Bi- and triflavonoids represent a diverse family of dimers, trimers, and oligomers of flavonoid monomers that are not linked via the C-4 heterocyclic carbon and are consequently not classified as proanthocyanidins. They, unlike the proanthocyanidins, do not form coloured anthocyanidins upon treatment with acids. The flavonoids characteristically have a carbonyl group or equivalent at the C-4 position (Figure 1). Together with proanthocyanidins, the bi- and triflavonoids constitute the two major classes of “complex C6-C3-C6 secondary metabolites” (Ferreira; D; Slade, D; Marais, J. P. J. Flavonoids Chemistry, Biochemistry and Applications, edited by Øyvind M. Andersen Kenneth R. Markhams, CRC press 2006, 553-615, 1102-1135).

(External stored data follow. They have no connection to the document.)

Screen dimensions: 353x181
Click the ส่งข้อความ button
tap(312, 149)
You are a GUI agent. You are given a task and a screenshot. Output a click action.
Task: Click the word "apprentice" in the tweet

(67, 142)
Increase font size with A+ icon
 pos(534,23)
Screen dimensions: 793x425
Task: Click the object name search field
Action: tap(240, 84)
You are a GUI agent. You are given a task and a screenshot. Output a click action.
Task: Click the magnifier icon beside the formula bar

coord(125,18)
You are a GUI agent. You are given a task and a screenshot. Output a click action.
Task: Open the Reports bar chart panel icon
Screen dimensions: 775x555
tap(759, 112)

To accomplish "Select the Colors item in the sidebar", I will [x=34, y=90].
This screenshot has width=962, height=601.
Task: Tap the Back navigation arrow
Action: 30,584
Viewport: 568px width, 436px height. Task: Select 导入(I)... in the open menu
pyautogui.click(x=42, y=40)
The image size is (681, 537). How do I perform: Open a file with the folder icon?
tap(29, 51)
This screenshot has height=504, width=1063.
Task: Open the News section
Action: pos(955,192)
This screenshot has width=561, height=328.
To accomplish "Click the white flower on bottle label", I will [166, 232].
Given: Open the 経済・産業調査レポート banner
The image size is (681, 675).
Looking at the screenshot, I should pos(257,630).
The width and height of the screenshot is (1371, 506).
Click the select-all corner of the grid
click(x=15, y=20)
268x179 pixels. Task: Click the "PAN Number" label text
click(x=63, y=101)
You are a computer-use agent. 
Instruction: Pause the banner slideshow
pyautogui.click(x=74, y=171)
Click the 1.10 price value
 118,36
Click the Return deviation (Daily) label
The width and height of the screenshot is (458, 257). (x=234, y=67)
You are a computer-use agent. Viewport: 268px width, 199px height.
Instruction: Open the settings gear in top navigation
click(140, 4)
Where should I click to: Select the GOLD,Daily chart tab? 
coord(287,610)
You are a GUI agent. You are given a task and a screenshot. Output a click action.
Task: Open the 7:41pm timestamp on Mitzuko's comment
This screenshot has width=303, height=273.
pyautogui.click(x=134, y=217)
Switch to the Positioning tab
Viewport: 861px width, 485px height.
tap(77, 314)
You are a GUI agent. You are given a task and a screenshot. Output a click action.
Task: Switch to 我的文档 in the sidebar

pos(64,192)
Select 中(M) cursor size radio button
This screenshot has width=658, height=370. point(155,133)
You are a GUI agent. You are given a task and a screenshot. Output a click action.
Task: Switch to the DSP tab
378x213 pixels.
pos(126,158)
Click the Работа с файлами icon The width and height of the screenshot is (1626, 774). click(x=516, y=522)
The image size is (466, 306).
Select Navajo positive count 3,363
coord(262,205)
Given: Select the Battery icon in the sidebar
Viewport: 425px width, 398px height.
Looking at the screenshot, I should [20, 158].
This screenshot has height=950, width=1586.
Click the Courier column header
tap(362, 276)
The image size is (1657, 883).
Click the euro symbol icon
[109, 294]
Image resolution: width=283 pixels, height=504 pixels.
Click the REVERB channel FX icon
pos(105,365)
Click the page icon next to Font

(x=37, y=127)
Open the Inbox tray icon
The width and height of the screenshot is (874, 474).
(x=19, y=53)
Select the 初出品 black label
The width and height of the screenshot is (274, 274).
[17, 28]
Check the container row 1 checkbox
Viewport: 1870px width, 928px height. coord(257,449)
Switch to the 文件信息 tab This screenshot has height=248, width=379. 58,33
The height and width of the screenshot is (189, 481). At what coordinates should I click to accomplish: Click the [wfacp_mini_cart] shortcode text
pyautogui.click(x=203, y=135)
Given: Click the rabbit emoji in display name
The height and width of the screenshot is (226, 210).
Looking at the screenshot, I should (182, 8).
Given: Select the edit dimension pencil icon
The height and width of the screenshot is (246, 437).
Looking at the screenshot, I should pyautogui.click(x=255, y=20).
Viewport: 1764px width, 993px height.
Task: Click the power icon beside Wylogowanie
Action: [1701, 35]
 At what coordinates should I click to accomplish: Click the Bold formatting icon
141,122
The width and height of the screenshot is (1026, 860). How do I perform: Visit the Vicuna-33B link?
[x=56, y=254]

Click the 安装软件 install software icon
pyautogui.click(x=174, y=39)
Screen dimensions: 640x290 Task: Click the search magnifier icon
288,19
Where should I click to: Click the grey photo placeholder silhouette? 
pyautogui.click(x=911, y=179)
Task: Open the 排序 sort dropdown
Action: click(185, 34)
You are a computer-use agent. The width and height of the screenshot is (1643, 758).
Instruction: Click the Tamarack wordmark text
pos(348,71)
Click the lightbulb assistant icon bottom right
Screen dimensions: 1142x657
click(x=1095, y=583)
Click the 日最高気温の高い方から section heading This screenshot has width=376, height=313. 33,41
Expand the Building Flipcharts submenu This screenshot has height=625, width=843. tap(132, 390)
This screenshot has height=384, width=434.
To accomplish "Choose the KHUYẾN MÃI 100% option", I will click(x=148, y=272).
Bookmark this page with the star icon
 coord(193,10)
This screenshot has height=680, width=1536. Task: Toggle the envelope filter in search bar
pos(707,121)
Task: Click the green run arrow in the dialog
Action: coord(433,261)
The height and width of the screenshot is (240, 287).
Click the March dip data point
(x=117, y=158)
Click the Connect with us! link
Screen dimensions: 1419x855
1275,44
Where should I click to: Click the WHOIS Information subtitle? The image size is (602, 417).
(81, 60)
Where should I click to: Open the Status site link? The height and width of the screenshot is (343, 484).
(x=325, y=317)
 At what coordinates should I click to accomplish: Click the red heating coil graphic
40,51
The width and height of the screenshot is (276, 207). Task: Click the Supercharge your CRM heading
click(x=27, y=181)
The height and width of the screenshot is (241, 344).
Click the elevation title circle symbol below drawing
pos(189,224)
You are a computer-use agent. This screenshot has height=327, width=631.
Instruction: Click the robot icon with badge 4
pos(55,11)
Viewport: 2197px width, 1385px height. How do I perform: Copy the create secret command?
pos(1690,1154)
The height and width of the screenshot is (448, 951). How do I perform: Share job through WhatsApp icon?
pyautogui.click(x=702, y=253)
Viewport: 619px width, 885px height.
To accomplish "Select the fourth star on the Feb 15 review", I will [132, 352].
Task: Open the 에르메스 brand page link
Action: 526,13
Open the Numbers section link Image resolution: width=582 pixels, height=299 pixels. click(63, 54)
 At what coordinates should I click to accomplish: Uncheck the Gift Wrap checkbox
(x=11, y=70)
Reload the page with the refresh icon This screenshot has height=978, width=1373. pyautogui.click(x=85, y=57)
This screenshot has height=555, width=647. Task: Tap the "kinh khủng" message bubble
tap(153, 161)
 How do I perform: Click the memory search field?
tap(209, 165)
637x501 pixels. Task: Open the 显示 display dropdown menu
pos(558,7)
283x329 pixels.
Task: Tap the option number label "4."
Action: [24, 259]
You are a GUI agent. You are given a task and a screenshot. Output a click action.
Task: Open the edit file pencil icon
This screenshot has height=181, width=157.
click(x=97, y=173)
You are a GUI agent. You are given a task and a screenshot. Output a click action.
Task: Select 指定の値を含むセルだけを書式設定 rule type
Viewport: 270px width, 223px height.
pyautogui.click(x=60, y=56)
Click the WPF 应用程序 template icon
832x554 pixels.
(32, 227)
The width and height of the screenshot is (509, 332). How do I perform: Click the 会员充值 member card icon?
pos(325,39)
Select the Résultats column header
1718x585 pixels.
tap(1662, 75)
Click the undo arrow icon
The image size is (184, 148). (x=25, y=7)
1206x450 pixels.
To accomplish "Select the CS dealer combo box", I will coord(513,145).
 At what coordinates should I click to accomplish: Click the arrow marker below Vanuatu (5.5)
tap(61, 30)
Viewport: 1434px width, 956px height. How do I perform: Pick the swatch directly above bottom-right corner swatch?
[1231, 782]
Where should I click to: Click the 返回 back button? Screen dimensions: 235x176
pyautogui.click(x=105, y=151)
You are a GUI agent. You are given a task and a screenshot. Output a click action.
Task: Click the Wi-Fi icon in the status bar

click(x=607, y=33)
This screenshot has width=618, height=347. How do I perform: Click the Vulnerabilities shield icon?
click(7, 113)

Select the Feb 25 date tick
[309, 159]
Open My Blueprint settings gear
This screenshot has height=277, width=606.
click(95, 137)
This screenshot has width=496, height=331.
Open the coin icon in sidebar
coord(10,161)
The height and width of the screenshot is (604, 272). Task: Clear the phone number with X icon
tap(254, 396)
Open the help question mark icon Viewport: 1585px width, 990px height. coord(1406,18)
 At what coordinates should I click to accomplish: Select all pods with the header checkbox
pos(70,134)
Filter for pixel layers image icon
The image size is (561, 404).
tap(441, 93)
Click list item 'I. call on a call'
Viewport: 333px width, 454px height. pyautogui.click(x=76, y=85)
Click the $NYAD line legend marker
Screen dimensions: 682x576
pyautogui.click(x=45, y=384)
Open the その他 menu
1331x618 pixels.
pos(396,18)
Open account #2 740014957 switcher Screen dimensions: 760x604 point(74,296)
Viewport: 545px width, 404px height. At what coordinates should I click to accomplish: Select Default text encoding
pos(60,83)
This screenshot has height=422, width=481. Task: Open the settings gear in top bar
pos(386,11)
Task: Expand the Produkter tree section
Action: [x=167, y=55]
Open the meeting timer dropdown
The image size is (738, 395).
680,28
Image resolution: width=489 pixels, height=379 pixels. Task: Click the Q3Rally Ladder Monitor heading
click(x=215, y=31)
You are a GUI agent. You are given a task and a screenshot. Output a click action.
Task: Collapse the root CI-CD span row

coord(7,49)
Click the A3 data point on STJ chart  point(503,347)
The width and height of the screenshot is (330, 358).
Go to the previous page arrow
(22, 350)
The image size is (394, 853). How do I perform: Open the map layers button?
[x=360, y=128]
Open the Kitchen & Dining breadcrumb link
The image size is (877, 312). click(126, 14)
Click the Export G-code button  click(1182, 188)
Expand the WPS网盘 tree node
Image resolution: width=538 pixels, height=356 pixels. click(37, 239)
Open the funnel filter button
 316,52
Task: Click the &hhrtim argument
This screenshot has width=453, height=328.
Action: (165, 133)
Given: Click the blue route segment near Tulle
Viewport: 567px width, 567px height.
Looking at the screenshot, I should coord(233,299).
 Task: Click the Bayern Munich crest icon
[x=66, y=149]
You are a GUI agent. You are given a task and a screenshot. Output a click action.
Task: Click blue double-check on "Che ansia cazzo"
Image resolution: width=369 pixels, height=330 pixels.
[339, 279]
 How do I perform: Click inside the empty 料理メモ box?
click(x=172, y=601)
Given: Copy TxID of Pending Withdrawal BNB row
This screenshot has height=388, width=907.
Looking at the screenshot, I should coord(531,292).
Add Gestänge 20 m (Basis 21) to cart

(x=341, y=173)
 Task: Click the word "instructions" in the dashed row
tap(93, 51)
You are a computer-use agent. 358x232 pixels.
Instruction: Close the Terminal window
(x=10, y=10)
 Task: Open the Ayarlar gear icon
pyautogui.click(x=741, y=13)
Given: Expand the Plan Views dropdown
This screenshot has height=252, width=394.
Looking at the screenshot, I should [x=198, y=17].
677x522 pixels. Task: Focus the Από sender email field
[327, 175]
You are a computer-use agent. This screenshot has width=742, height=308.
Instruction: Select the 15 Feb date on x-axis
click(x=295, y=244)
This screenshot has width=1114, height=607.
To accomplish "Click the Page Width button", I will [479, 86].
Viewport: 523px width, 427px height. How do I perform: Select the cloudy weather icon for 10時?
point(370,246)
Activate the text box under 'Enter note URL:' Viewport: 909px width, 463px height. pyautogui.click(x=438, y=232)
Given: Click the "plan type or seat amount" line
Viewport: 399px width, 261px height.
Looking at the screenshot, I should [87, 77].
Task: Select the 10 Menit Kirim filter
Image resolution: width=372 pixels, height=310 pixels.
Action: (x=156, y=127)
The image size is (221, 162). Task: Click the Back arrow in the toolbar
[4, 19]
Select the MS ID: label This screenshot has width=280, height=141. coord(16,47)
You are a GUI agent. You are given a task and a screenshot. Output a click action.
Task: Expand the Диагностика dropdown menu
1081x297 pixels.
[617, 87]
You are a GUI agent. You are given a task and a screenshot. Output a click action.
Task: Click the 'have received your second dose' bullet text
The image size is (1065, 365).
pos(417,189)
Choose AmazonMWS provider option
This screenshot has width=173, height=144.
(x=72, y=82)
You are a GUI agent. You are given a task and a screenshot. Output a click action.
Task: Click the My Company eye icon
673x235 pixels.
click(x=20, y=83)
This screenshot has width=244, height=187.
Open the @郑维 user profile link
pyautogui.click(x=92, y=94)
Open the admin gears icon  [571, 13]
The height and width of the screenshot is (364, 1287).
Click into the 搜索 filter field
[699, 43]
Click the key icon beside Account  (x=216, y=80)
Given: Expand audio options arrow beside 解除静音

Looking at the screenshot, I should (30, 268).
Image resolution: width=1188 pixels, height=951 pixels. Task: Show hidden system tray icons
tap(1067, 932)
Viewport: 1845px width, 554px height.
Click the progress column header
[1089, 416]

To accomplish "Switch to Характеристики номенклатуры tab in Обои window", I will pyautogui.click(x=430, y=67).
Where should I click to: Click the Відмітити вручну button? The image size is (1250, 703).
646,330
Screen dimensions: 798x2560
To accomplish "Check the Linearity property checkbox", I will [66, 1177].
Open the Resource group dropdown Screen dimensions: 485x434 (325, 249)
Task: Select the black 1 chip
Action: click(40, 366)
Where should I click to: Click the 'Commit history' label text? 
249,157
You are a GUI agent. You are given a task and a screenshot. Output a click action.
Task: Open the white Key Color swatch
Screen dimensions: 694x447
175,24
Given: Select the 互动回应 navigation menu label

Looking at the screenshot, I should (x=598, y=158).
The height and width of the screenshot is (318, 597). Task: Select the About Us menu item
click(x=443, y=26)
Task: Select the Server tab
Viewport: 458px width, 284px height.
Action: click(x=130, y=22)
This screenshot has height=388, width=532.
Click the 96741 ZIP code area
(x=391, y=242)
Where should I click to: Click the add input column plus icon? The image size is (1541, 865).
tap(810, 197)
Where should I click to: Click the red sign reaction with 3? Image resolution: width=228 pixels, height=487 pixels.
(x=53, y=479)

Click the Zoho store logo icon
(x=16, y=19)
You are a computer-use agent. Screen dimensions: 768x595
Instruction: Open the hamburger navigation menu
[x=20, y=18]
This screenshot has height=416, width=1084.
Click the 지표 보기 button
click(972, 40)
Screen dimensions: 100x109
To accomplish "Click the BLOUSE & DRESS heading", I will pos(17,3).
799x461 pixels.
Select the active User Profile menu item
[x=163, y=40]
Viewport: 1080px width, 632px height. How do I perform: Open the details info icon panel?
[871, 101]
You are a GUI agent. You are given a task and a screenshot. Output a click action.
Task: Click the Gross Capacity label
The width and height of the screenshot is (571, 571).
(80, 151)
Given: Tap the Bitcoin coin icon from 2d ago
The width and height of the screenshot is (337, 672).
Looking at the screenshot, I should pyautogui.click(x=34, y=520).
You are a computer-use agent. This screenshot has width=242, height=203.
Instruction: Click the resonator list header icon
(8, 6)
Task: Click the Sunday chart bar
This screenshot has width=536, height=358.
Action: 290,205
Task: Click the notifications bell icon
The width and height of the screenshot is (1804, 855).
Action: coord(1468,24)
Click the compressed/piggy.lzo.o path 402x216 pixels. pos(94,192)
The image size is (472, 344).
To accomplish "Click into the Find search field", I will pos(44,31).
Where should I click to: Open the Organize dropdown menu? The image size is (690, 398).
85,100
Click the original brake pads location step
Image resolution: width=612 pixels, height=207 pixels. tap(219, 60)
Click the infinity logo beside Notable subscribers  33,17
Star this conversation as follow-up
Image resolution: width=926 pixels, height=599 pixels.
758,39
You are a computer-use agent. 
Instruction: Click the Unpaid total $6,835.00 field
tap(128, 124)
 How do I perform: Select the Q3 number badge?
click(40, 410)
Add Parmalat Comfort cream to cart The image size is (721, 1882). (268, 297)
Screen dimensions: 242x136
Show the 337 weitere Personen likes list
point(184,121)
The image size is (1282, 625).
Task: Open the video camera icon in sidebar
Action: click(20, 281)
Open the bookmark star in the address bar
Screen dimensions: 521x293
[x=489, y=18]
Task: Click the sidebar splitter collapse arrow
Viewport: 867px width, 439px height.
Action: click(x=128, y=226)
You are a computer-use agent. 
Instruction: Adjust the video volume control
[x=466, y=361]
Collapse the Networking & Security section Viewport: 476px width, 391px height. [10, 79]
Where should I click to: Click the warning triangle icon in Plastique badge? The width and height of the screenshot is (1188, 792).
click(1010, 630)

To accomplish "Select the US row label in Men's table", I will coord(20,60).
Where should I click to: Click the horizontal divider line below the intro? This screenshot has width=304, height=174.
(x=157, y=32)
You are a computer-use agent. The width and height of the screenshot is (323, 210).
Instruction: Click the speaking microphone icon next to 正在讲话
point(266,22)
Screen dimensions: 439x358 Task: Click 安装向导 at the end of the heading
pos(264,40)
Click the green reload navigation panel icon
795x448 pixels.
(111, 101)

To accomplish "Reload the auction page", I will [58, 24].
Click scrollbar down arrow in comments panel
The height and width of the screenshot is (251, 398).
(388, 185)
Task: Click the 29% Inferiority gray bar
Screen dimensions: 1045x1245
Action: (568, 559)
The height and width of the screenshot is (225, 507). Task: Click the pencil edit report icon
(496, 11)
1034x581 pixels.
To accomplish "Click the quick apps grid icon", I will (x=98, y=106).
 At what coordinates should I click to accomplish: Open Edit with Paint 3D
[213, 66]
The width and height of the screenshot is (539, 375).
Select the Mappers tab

Bi- and triflavonoids that occur in nature are thought to be the products of phenol oxidative coupling of chalcones, aurones, auronols, isoflavones, flavanones, dihydroflavanols, flavanols and flavones. This contrasts with natural proanthocyanidins that are thought to be products of nucleophilic substitution of an hydroxy leaving group at C-4 of flavan-3,4-diols (via a C-4 carbocationic intermediate or via an SN2 reaction). The oxidative nature of carbon-carbon bond formation leads to preservation of the substituents at C-4 of the starting materials. Tetra-, penta-, and hexaflavonoids have also been isolated and identified, and these compounds are also included in the class of bi- and triflavonoids. The Locksley system of nomenclature for bi- and triflavonoids has been applied in the present specification. (Locksley, H. D. Fortschr. Chem. Org. Naturst. 1973, 30, 207 and Rahman, M.; Riaz, M.; Desai, U. R. Chem. & Biodiv. 2007, 4, 2495-2527; and refs therein) However, Locksley's suggestion that biflavonoids be referred to as biflavanoids has not been followed herein.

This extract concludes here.